Kinigi, 5 September 2015

I would like to thank you all for being part of this naming ceremony for baby gorillas.

I would also like to congratulate the organizers of this event, namely RDB and other partner institutions, and especially the private sector.

Allow me to start by stating our support of the current Tourism Month, as well as Rwanda’s support of the proposed 9 September “World Great Apes Day”.

Residents of Musanze, I am pleased to be here today as we officiate the baby gorilla naming ceremony, and to also to meet and speak with you all. This ceremony is an opportunity for our country to promote our natural resources and tourism activities.

These resources belong to Rwandans. This is why I commend the steps made to ensure that the resulting revenues are shared with the population that lives close to the Virunga Park. You should be the first beneficiaries of these resources, which is why the government directs 5% of the benefits made from tourism activities to local communities. This is the way it should be.

As primary beneficiaries of these resources, you know how precious and important they are. I hope this serves as a reminder to keep promoting conservation activities so that we can gain even more and achieve more development.

We want development. This is the message that I always bring to you. Rwandans are not meant to be poor. I do not need to explain what it means to be poor because you know it too well. And not just the meaning of the word. You know poverty because you are experiencing it and know that nothing good comes from it. We must get out of it, by all means.  We need to use all of our will and strength to fight poverty. If someone else needs it, they should feel free to come get it.

We’ll start by being in efficient using the resources we have, by supporting tourism in different Virunga Parks and the other parks, by investing in attracting tourists in order to generate the revenues Rwanda needs.

I would like to tell you, here in Musanze, and all Rwandans, that as a country we have laid the foundation to leave poverty behind. The first building block is the right mindset, then security. The third is the will and the fourth is hard work. And you, the people of Musanze, have the reputation of being hard workers.

Hard work helps us get rid of poverty.  Once we achieve prosperity, the rest is secondary. Once poverty is behind us, all other sources of conflict like differences in opinion, in the way we look or the way we do things and so forth, become much easier to solve. It will be easier as people can take advantage of the tools used to fight poverty, to solve other problems.
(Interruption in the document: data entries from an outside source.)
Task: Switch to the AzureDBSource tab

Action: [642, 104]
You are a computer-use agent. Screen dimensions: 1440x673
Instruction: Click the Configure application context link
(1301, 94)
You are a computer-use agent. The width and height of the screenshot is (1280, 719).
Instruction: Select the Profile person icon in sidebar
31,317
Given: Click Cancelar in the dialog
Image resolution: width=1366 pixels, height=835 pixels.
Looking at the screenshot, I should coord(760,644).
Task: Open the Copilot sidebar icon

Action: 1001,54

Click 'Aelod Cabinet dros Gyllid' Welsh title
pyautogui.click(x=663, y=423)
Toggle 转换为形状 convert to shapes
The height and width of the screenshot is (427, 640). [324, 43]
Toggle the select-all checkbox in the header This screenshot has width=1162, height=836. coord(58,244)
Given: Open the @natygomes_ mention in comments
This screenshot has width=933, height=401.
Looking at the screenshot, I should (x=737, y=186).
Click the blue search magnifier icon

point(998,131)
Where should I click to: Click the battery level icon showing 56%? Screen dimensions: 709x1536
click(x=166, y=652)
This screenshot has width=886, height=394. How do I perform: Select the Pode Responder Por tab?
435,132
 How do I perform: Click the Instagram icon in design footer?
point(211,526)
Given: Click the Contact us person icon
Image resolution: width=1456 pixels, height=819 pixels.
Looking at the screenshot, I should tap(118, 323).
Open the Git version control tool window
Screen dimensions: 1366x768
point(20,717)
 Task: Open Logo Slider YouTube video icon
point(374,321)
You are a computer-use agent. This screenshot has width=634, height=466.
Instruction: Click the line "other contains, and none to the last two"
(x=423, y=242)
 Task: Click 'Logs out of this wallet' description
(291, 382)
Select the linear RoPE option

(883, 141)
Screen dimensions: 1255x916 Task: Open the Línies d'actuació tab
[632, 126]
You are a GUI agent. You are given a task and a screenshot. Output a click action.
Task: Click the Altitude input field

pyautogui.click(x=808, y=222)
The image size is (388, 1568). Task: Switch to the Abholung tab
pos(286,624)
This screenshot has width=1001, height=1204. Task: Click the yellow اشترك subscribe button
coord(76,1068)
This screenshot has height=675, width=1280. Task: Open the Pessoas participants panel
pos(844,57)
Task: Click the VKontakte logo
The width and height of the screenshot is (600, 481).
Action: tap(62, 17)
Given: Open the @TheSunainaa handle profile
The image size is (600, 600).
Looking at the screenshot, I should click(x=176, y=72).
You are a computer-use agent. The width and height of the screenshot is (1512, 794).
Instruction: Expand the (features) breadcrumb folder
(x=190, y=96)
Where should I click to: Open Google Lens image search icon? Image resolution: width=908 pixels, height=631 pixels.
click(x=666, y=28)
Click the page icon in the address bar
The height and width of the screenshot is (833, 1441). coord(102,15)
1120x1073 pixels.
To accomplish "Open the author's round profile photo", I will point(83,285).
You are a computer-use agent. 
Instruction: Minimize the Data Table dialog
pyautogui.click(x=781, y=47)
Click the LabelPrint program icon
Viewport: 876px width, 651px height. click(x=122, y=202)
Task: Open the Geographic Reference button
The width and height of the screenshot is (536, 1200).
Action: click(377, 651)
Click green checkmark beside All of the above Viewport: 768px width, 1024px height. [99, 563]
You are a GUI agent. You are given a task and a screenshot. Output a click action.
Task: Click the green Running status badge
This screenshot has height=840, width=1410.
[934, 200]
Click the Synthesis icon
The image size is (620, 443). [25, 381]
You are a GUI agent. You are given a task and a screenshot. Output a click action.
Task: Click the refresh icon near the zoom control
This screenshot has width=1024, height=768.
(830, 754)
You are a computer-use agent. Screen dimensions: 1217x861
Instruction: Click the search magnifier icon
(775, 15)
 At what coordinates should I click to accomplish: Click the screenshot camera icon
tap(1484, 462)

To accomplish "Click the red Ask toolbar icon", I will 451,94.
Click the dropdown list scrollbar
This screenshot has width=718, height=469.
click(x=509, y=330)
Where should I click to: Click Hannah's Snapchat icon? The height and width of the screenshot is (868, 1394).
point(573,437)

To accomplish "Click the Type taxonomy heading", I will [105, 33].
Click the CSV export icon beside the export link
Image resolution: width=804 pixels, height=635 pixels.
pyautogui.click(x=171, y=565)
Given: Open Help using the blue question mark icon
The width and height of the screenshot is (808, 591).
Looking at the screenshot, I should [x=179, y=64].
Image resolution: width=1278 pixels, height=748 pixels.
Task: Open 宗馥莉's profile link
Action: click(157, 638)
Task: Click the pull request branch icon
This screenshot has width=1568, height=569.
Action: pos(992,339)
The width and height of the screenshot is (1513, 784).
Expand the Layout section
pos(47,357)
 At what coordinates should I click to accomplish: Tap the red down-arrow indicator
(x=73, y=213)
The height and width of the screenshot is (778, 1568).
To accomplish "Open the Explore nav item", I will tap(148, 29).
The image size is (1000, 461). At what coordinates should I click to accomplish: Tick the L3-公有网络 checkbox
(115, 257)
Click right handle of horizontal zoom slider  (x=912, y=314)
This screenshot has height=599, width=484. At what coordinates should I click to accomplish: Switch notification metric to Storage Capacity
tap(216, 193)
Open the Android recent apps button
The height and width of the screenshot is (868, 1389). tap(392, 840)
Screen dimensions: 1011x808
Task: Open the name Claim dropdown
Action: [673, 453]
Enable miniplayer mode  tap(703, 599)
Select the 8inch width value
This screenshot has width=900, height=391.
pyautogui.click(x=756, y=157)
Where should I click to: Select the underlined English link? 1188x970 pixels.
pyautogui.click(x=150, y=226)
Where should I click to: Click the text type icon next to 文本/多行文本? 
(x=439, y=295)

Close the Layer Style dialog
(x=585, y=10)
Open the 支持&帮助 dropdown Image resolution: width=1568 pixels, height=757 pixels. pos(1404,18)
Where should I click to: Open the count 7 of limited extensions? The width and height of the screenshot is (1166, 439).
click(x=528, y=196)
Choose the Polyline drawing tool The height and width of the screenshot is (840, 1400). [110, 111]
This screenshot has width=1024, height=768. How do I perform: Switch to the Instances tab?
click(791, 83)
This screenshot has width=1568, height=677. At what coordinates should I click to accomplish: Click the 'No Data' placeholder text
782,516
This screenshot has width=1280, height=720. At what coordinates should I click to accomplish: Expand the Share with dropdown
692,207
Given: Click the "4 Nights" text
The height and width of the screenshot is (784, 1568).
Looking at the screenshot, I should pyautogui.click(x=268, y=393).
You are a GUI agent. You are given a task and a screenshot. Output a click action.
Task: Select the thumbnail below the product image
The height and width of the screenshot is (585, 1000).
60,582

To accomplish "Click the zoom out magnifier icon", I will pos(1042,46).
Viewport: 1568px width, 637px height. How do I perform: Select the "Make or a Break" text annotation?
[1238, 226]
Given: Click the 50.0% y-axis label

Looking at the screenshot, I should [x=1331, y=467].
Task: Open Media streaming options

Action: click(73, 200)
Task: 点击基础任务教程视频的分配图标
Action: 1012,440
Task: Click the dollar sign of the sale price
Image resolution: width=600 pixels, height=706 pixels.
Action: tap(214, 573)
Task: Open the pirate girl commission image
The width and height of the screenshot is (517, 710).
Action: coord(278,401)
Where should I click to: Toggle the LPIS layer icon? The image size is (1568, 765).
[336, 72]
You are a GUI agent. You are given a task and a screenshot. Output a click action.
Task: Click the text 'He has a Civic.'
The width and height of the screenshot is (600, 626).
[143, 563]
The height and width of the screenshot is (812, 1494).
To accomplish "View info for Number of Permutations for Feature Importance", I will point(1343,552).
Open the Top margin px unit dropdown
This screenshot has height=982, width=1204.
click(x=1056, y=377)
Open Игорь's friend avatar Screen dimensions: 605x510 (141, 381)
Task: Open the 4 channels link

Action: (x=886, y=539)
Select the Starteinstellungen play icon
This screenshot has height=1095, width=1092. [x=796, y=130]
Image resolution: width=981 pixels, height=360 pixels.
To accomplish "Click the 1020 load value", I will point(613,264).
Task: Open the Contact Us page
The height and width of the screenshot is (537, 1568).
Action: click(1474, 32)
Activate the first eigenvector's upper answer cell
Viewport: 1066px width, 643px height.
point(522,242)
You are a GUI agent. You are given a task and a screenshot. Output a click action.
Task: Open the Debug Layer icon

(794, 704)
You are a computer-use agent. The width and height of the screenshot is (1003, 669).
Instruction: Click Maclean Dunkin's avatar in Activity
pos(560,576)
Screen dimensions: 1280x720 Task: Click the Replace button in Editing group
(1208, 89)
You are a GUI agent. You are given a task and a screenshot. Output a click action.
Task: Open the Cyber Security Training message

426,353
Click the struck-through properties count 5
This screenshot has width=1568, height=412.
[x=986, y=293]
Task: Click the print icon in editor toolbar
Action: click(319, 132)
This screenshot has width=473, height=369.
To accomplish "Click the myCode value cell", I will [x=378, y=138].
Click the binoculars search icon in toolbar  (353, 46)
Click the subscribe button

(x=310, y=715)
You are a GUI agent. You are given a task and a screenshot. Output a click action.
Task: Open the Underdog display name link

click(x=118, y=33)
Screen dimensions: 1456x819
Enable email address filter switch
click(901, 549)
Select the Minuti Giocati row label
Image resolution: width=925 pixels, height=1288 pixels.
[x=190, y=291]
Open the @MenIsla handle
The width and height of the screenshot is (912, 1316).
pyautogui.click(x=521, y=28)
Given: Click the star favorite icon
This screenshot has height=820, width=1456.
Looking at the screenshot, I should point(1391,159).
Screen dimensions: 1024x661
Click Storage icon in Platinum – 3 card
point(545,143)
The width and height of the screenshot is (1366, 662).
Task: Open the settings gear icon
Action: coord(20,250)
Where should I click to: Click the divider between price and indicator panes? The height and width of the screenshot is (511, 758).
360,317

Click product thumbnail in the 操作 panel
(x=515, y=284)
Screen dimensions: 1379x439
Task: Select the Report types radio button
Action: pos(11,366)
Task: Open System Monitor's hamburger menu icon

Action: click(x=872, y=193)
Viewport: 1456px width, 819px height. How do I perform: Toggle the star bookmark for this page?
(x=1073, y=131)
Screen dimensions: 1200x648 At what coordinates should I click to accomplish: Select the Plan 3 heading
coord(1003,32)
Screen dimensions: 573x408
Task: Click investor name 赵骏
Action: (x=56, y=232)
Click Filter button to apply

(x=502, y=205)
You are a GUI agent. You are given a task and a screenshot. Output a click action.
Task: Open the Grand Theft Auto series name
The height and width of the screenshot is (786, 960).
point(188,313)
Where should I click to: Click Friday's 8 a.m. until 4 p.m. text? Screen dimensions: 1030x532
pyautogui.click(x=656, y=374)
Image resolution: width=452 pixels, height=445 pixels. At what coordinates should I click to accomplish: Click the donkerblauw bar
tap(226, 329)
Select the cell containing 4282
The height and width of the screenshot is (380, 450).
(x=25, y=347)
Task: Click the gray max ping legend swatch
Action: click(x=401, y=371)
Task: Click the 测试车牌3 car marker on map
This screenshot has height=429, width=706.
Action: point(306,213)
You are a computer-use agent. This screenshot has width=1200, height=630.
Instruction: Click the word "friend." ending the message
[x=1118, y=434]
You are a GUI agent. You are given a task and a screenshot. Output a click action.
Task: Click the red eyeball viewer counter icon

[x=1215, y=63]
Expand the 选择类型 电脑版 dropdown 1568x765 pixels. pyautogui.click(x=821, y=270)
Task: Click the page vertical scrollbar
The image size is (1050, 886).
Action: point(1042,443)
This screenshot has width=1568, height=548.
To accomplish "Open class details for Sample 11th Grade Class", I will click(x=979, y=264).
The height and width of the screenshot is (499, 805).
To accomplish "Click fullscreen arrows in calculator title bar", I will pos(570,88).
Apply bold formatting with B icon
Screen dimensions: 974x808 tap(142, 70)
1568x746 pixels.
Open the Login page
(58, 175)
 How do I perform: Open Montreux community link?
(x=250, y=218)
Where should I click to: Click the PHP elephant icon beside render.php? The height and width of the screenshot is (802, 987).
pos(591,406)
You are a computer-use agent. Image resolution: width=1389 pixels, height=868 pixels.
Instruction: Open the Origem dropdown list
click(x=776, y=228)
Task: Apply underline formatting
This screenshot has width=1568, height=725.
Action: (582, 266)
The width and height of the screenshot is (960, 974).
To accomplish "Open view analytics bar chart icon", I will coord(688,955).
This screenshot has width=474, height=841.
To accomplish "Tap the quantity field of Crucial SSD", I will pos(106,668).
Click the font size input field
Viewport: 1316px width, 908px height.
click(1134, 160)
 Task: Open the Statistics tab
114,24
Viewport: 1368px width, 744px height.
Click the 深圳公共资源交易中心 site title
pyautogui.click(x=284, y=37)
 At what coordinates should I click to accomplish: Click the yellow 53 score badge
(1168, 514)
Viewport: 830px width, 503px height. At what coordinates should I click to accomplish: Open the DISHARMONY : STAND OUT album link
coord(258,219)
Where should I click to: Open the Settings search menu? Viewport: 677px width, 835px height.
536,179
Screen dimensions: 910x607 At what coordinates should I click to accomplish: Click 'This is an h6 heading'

Otherwise, the evil of poverty is that one tends to blame others for issues caused by that very poverty. And often the person you blame, is just as poor as you. This is because sharing scarce resources is always a source of conflict. When people are hungry, and you have several people fighting for a little food on a small plate, it always ends up in fights. I am sure you understand what I mean.

This is why we want Rwandans to be self-sufficient, to attain food security. We will achieve this through hard work and commitment. We need to work very hard to lift Rwanda out of poverty. As for the rest, you have heard it many times before, you don’t need any more lectures.

There is a Kinyarwanda saying that goes something like this: “Only the sufferers know how their bellies ache”. No one knows pain better than the person who experiences it.. A rich person cannot lecture you about how poverty stings and what it means to be poor. We know we don’t want to live through it ever again. What we need is to use our own hands to get out of poverty. As for the outside support, we welcome it, but we need to be self-reliant first and foremost. If we can do this this, we can easily achieve anything else we aspire to, and enjoy what life has to offer.

Let us see this day through that perspective, as an opportunity to showcase our hospitality to visitors to Rwanda, especially when they are here for such a good cause and with good intentions.

I would like to thank our neighboring countries with whom we collaborate in conservation efforts, to protect our gorillas, a source of wealth from which we gain much benefit. Our neighbors in the DRC, Uganda, as well as others on the African continent, with whom we share much and who are here to celebrate with us – we thank you. We are also happy to have people from all over the world celebrating with us today.

It is up to us make effective use of these opportunities, get ourselves out of poverty, reach prosperity and all the other goals we aspire to.

I would like to thank the communities that live in this area, who contribute greatly in terms of conservation and protection of our natural resources, and who get 5% share of the revenues generated from tourism in this area.

This is a model that should be replicated in the rest of the country, to ensure local communities get their fair share. There are those who think Rwanda’s soil doesn’t hold any minerals, but we have a lot of it actually. Wherever these minerals are exploited, the whole country will benefit in general, but the local communities should have even more. They will get the same 5% revenue share as the residents from this area.

I would like to promise you that mineral resources will not be a “curse” for us as they like to say. That’s not how I see it, the worst curse is poverty. Prosperity cannot be a curse for us, instead it will contribute to our development.

Residents of Musanze, I am happy to be here with you day. As or all the infrastructure mentioned earlier such as schools, health care centers, access to clean water, communication and the rest, know that we work day and night to figure out ways to bring these close to you as quickly as possible.

I would like to conclude by thanking you once again. It looks like it’s about to rain, you should go and join your families, and have a restful weekend.